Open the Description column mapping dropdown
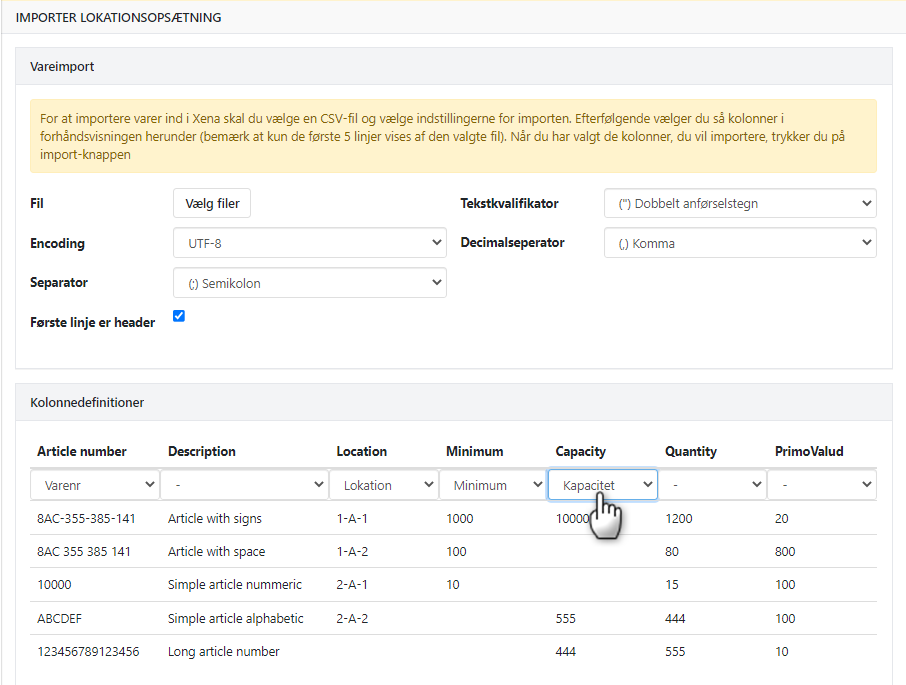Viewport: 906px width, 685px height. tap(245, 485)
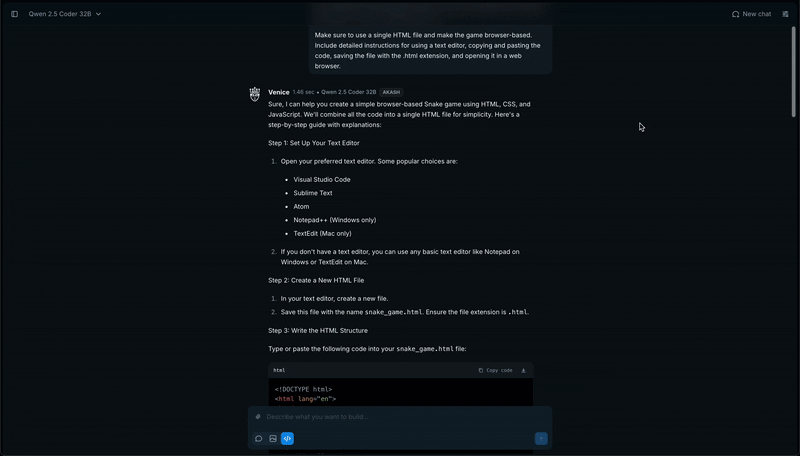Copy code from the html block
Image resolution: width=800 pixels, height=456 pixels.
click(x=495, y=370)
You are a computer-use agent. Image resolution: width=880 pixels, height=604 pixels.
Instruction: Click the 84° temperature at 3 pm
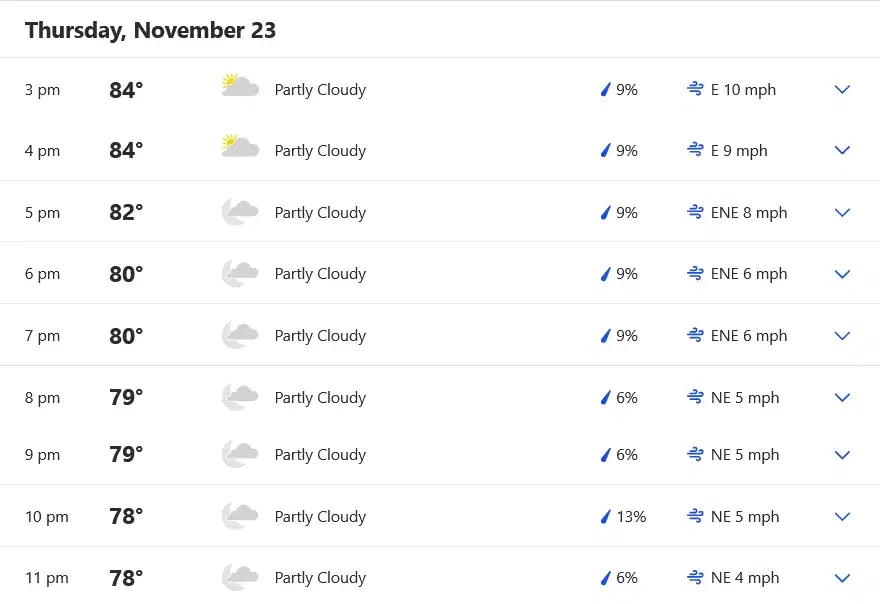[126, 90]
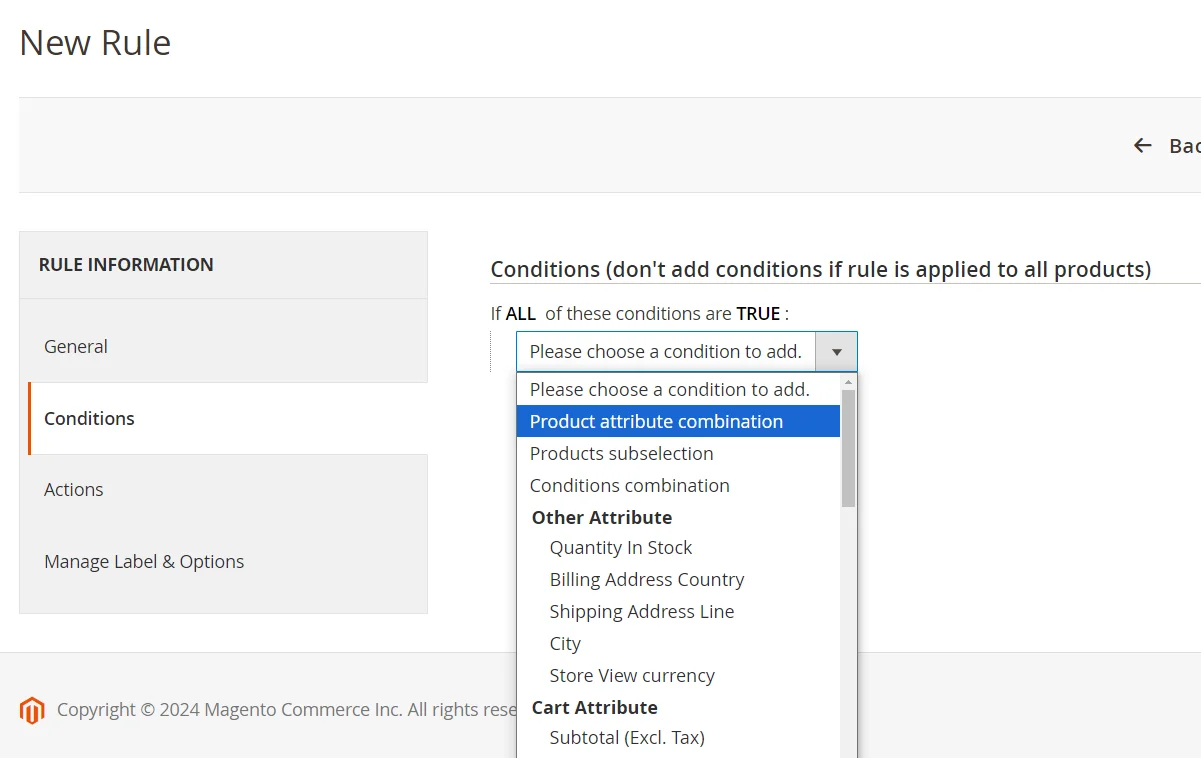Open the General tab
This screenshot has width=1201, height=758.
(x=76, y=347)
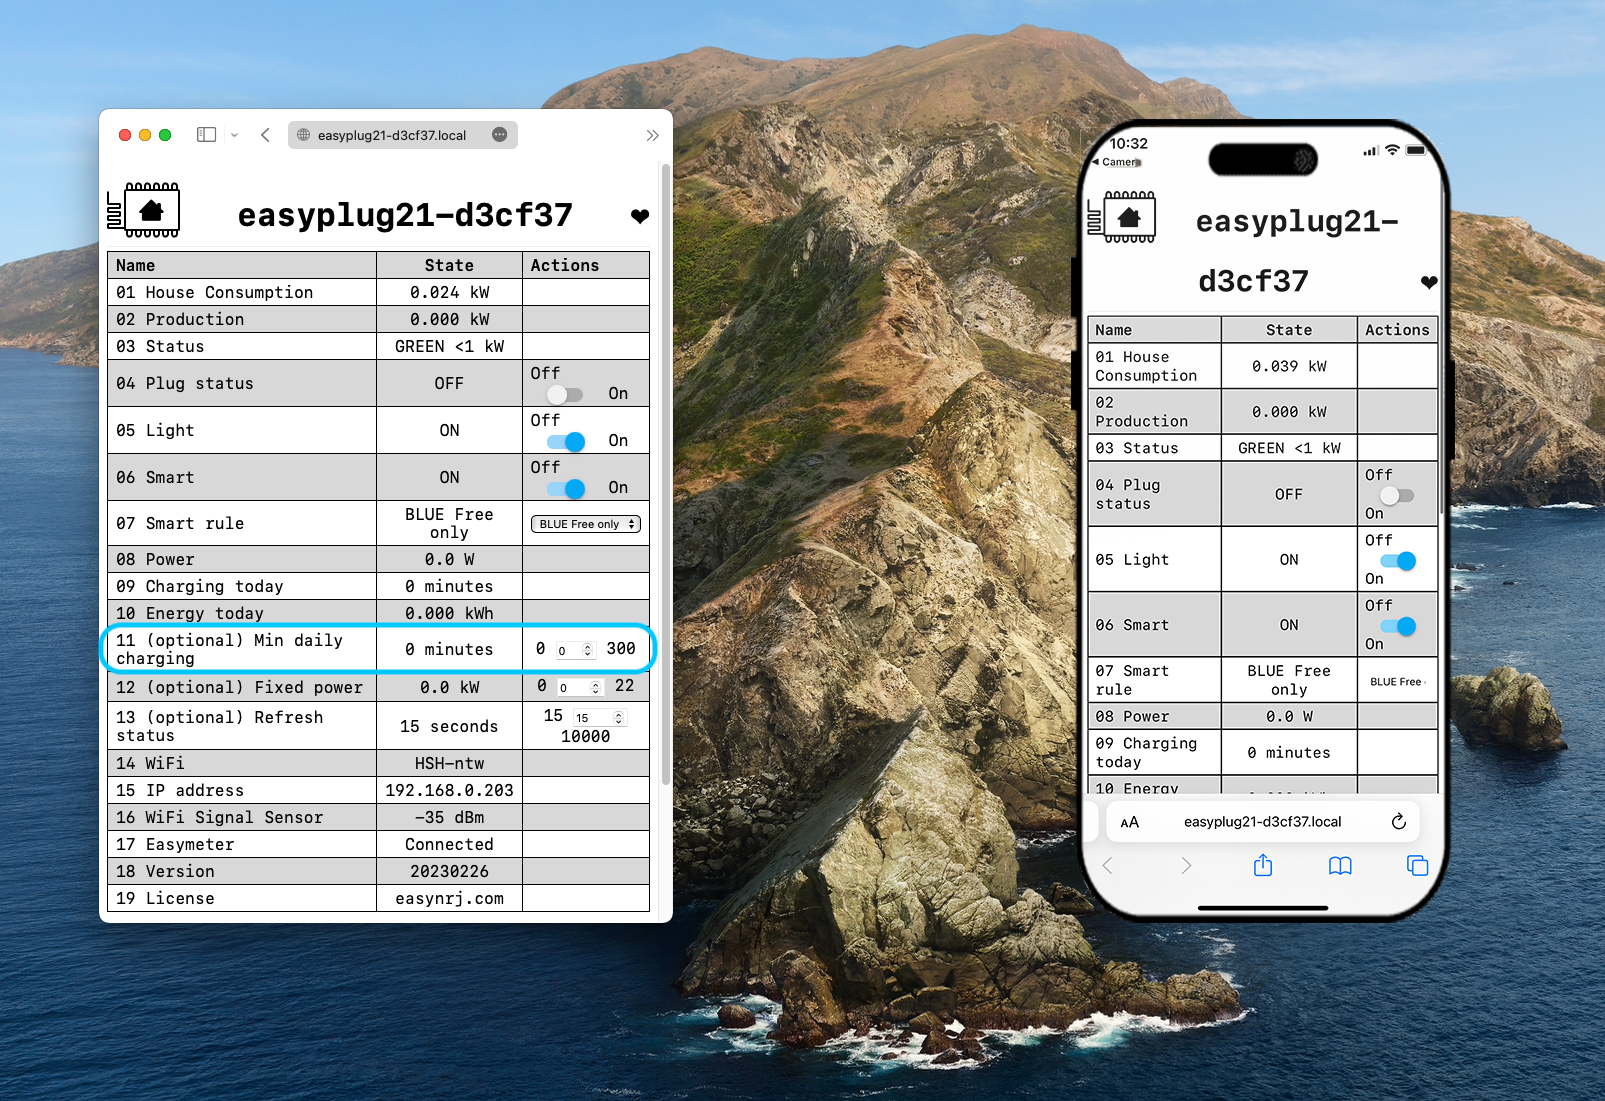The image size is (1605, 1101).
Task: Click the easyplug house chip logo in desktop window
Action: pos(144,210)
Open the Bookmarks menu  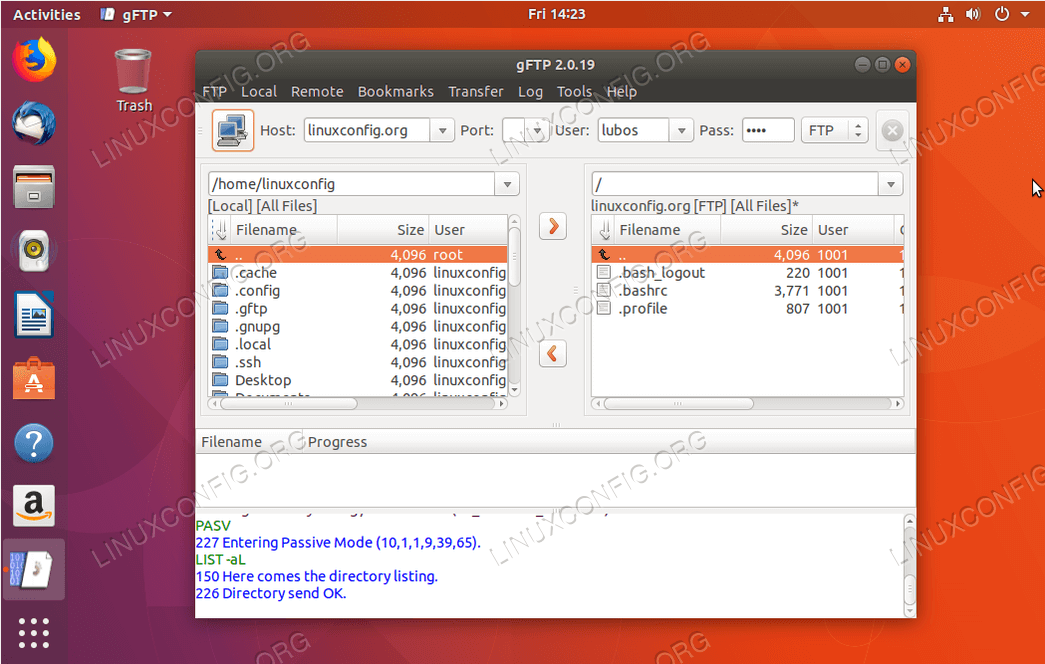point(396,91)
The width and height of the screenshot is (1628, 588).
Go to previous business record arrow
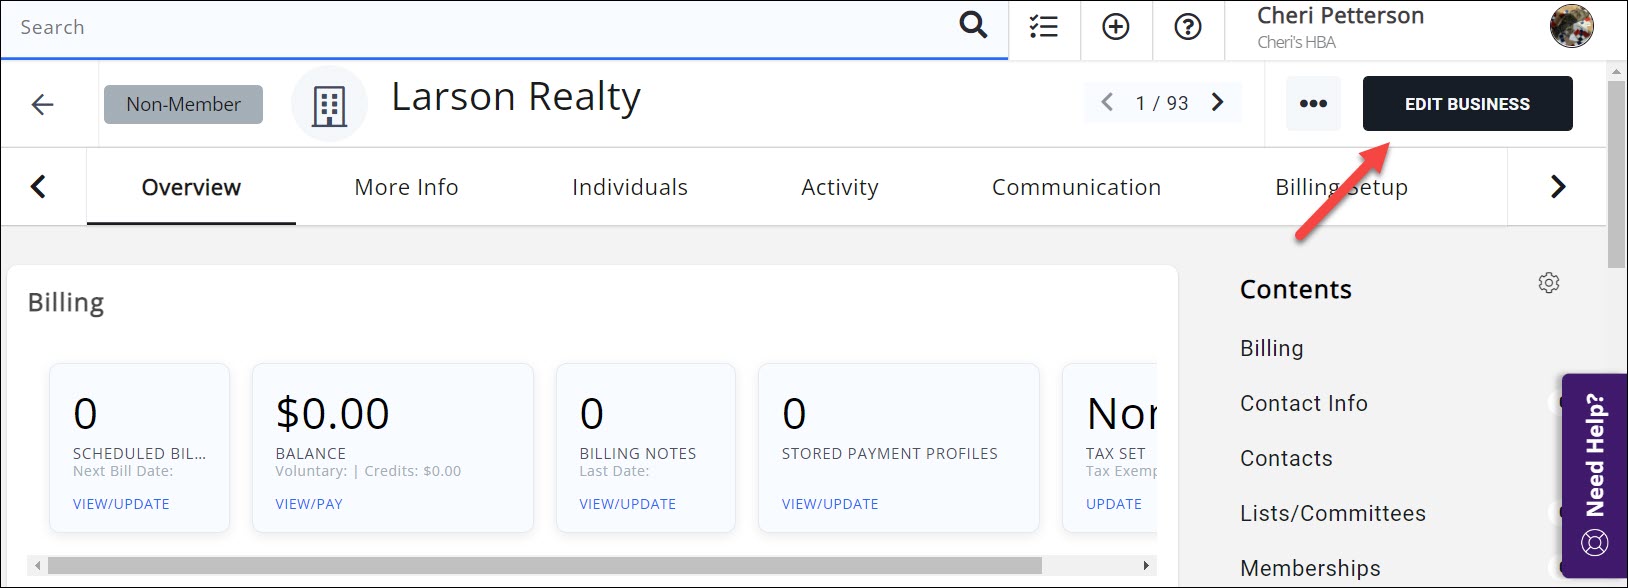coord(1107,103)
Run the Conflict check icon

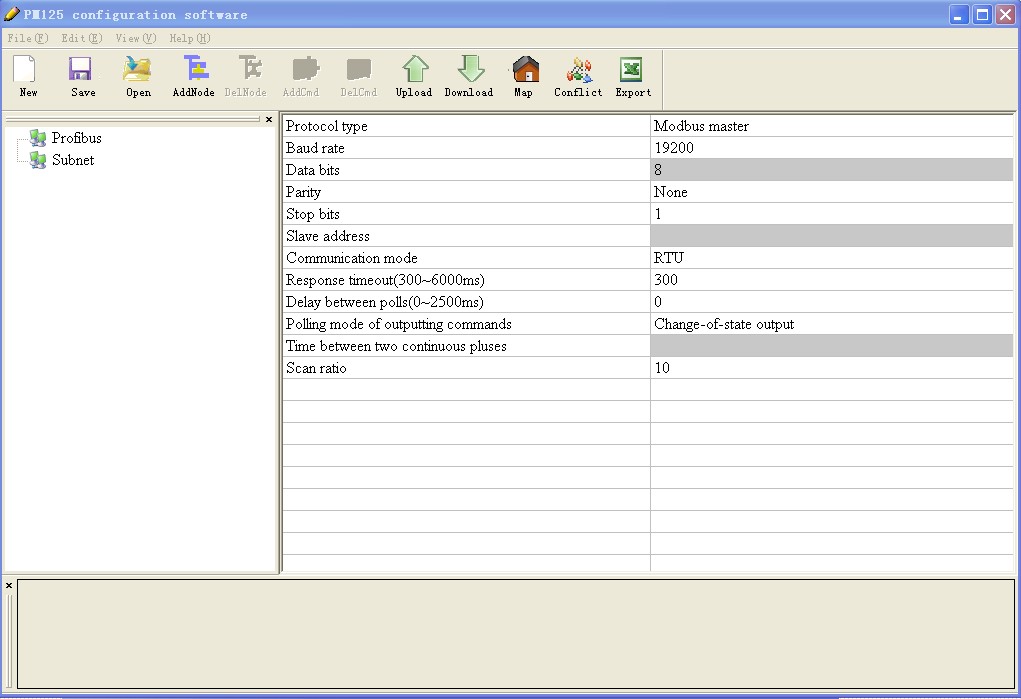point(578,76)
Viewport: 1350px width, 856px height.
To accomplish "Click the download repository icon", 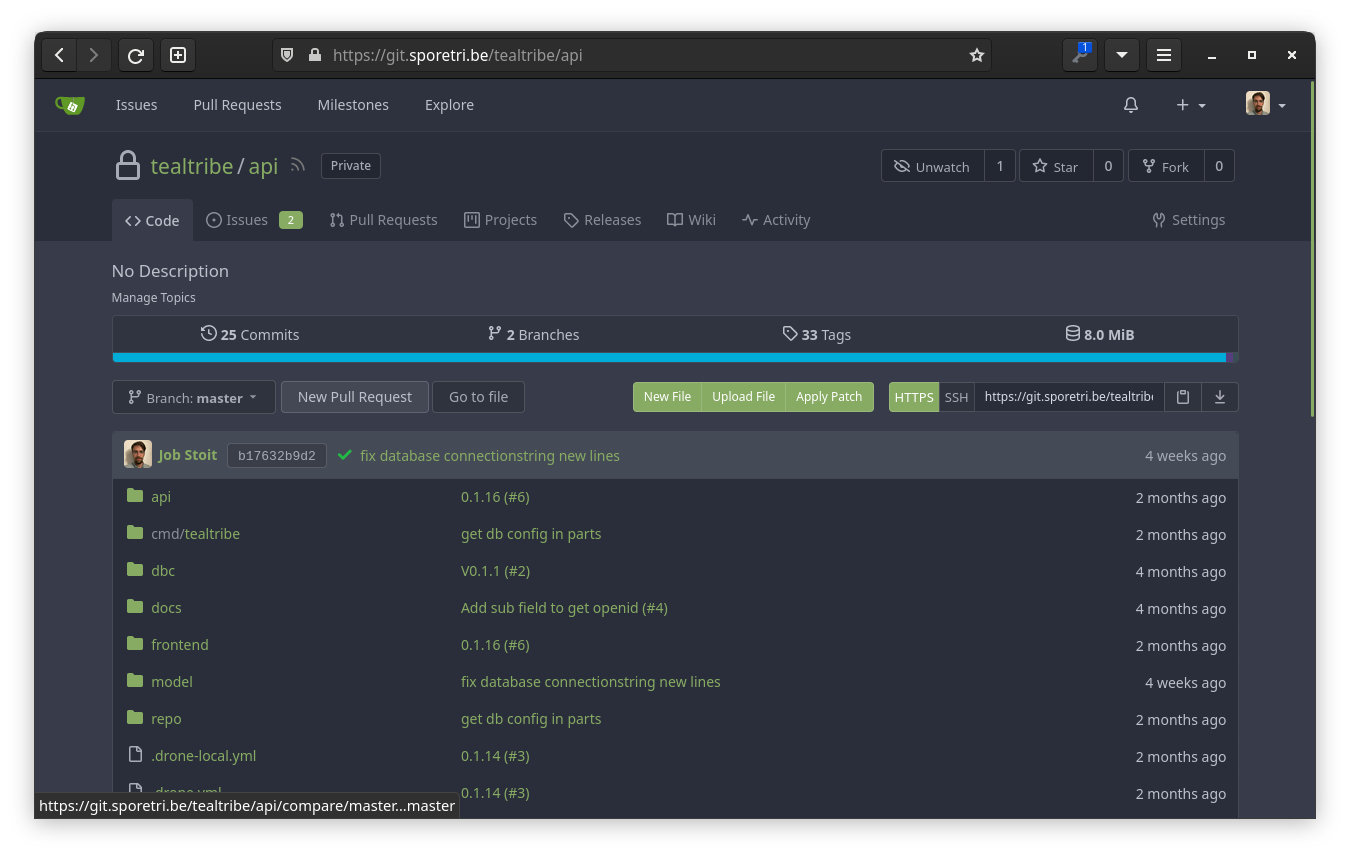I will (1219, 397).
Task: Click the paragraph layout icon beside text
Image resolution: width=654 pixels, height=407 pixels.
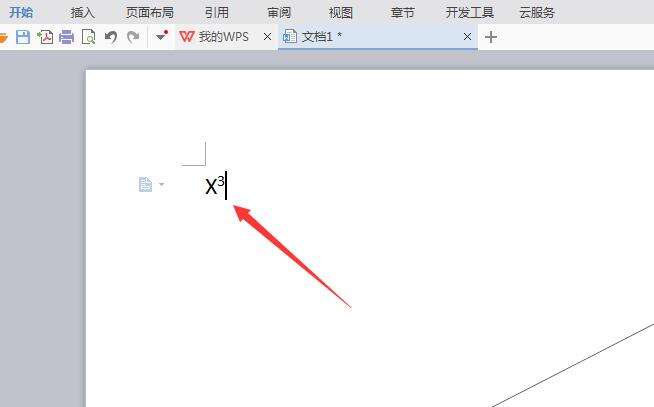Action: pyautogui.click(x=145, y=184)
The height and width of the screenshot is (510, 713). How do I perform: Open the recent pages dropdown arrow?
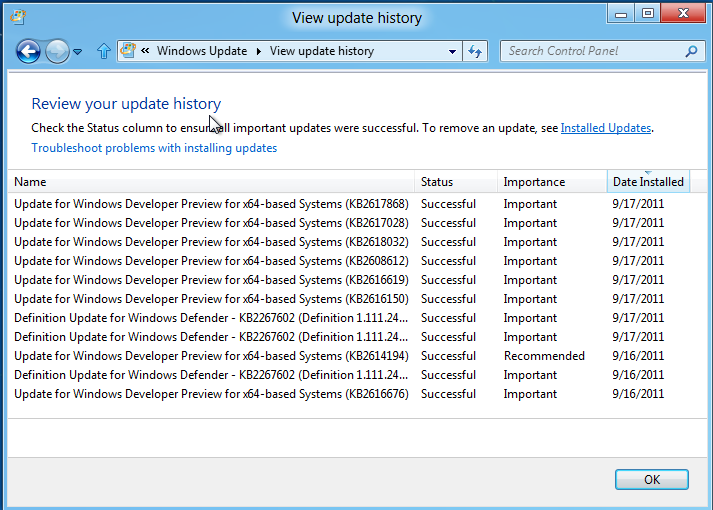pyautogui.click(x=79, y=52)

########################################

* **TASK BRIEF**:
Restate word for word, and only, the lines from the line that contains "Task: Click the paragraph" through the end of the data, both included; pictures are not part of the copy.

* **WRITTEN REPLY**:
Task: Click the paragraph layout icon beside text
Image resolution: width=654 pixels, height=407 pixels.
Action: pyautogui.click(x=145, y=184)
The height and width of the screenshot is (510, 713). How do I perform: Open the recent pages dropdown arrow?
pyautogui.click(x=79, y=52)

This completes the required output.